Work request: Note each line of the entries that includes "Hide". Then copy those lines.

Data provided:
-----

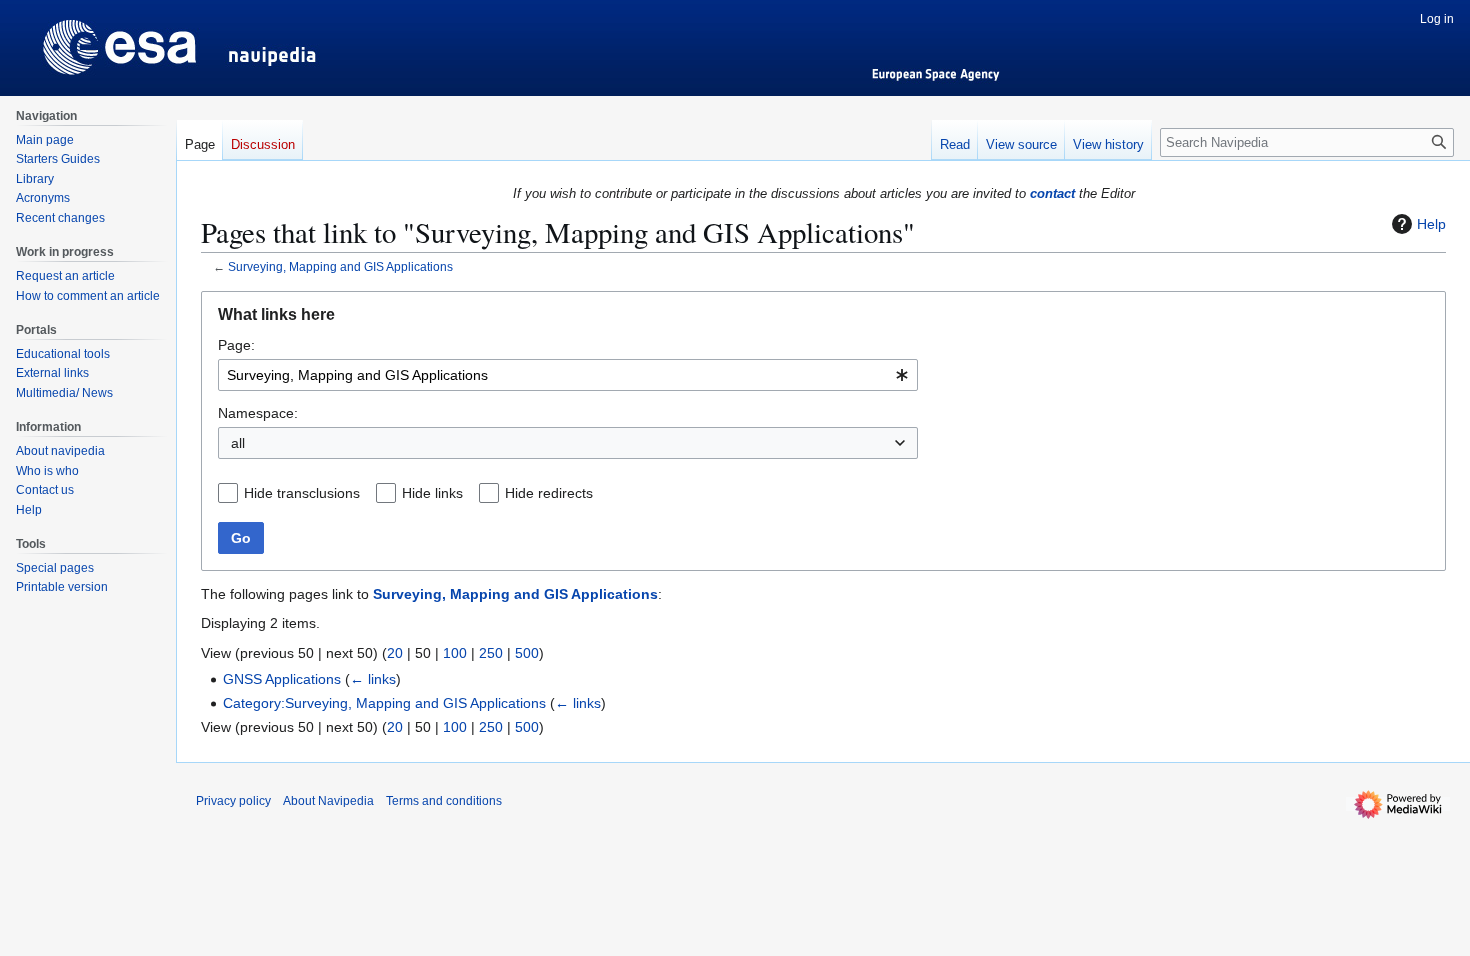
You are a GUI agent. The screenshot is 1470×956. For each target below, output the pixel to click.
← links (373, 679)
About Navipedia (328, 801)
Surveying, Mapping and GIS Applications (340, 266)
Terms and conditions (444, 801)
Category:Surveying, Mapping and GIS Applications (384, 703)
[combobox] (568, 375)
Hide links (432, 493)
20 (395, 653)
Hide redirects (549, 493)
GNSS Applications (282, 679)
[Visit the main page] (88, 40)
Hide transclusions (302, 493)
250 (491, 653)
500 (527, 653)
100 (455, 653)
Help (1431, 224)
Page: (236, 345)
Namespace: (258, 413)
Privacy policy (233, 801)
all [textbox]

-----

Output of the task:
Hide links (432, 493)
Hide redirects (549, 493)
Hide transclusions (302, 493)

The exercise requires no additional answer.